When it comes to choosing the best online guitar lesson platform, some of the most popular options are Fender Play and Guitar Tricks. Fender Play is an excellent choice for beginners, with guided tours and lesson plans that ensure you master what you want to learn. It also offers weekly Fender Play Live sessions with additional lessons, artist content and team talks. Subscribers also receive a 10 percent discount on Fender instruments.
Yousician is a great budget option, with fun lessons that are easy to follow and feel very skilled to use. It has a great free mode, but it offers fair prices if you choose to upgrade. Guitareo is worth a look for both beginners and experienced players, with simple but effective lessons to help you improve your game.
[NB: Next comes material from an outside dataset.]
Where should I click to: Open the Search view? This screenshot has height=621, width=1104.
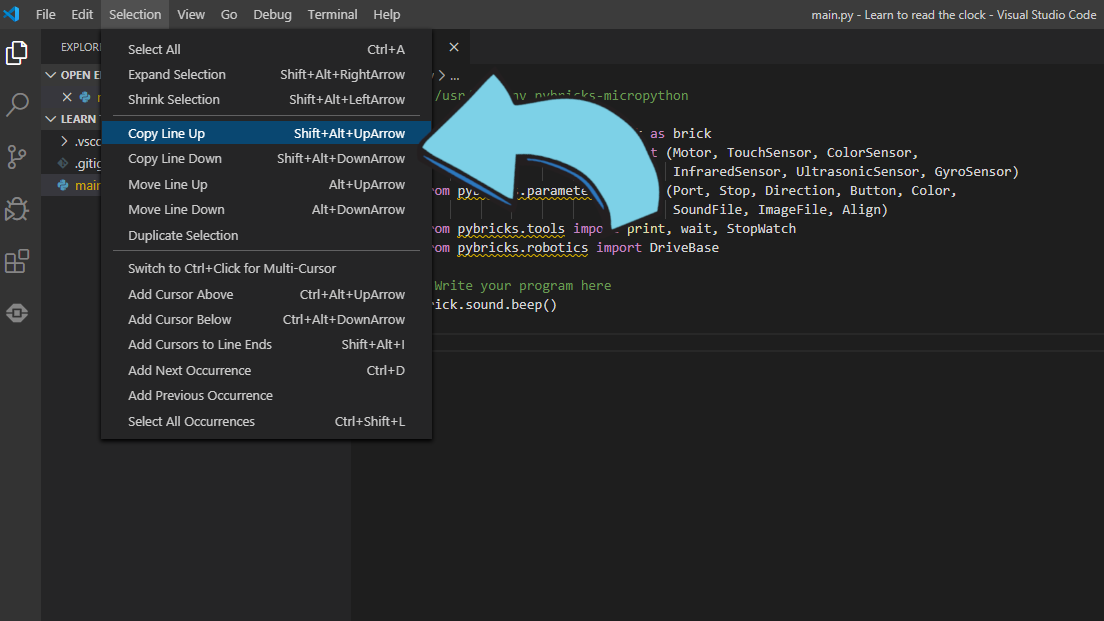[17, 104]
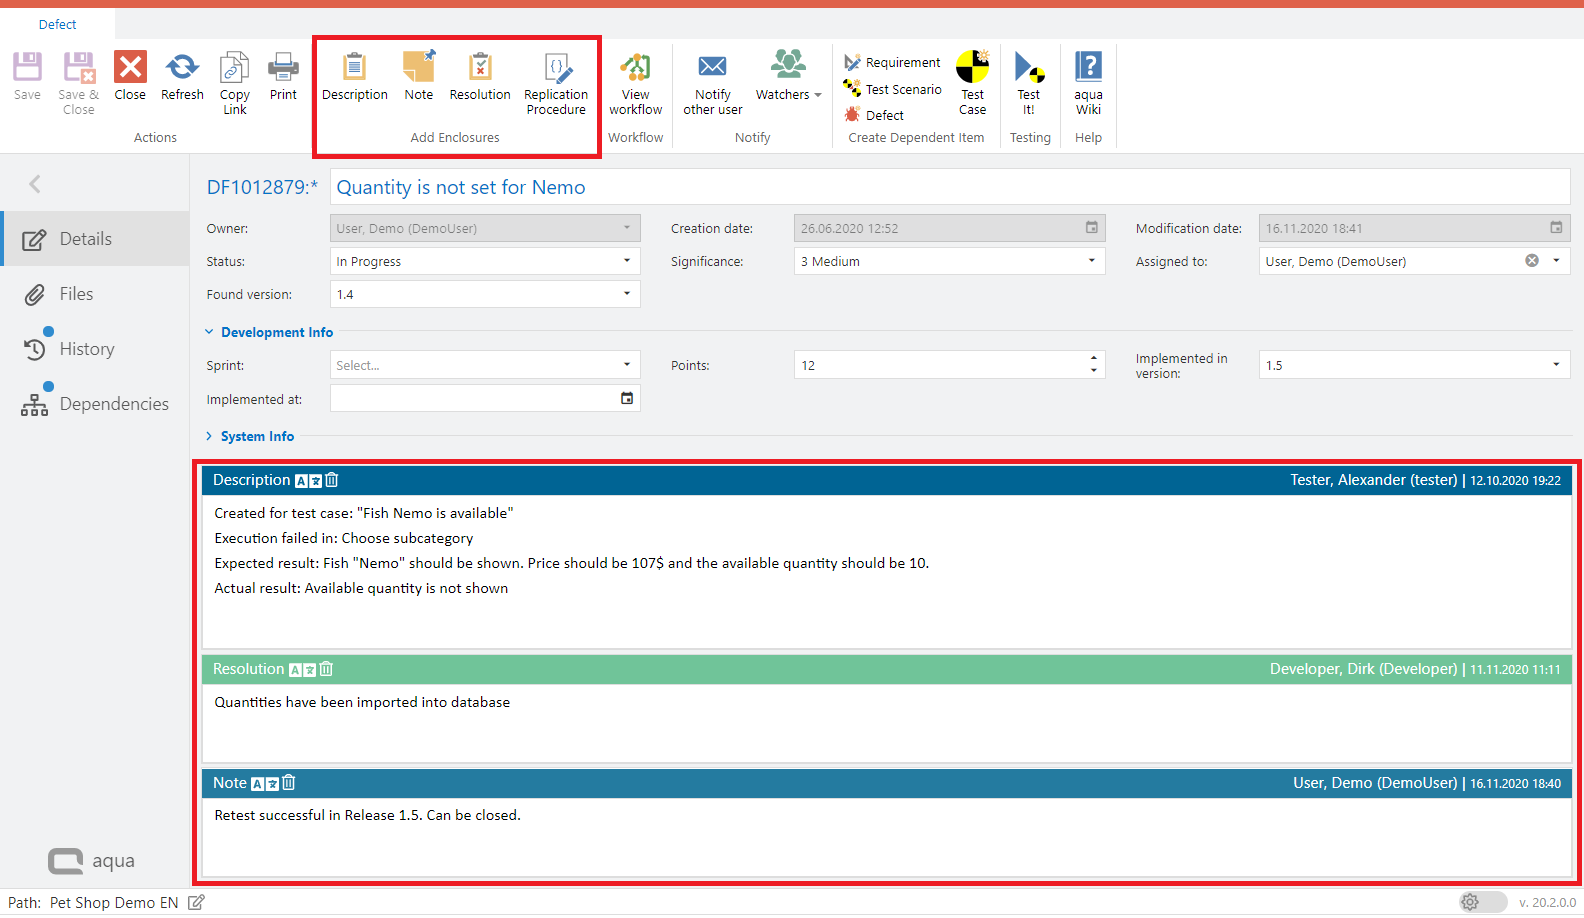Click Notify other user envelope icon
Screen dimensions: 1584x918
[712, 67]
When it comes to learning to play the guitar online, Fender Play stands out from the rest.
It has managed to develop an extensive catalog of content aimed at intermediate and advanced players, making it much more suitable for established players than for some of the newcomers to this scene who are still developing many of their advanced features. It also offers short lessons through an easy-to-navigate app, so you can learn a song or a riff one day and do it again the next time you have free time. Fender Play offers an excellent website and app for a holistic approach to learning, and uses a combination of almost all the techniques that other providers do in the convenience of an app to give you a holistic approach to learning to play the guitar, bass or ukulele. After logging in for the first time, users are instructed to choose a “route” between acoustic guitar, electric guitar, bass or ukulele.
Fender Play offers a lot of freedom once you're on the field, allowing users to choose what lessons they want to take at any time. It also has implemented a really good AI system that listens to your playing to give you feedback. Yousician is another great option for learning guitar online. It offers video and AI based lessons that are divided into 10 different levels, suitable for guitarists of all levels.
Yousician offers many of its features for free, including video lessons, but if you want real songs and not muzak, you'll have to subscribe. In practice mode, users are able to modify the tempo to learn each passage correctly before moving on to the review. Yousician is highly gamified, which increases appeal, especially for younger players. Guitareo is worth considering as well.
It has a simple interface, as well as a wide selection of useful lessons and resources, to help you improve your game. The instructors were nice and did a good job of teaching in an easily digestible way. Guitareo really stood out with beginner-level lessons, including basics like how to hold and strum.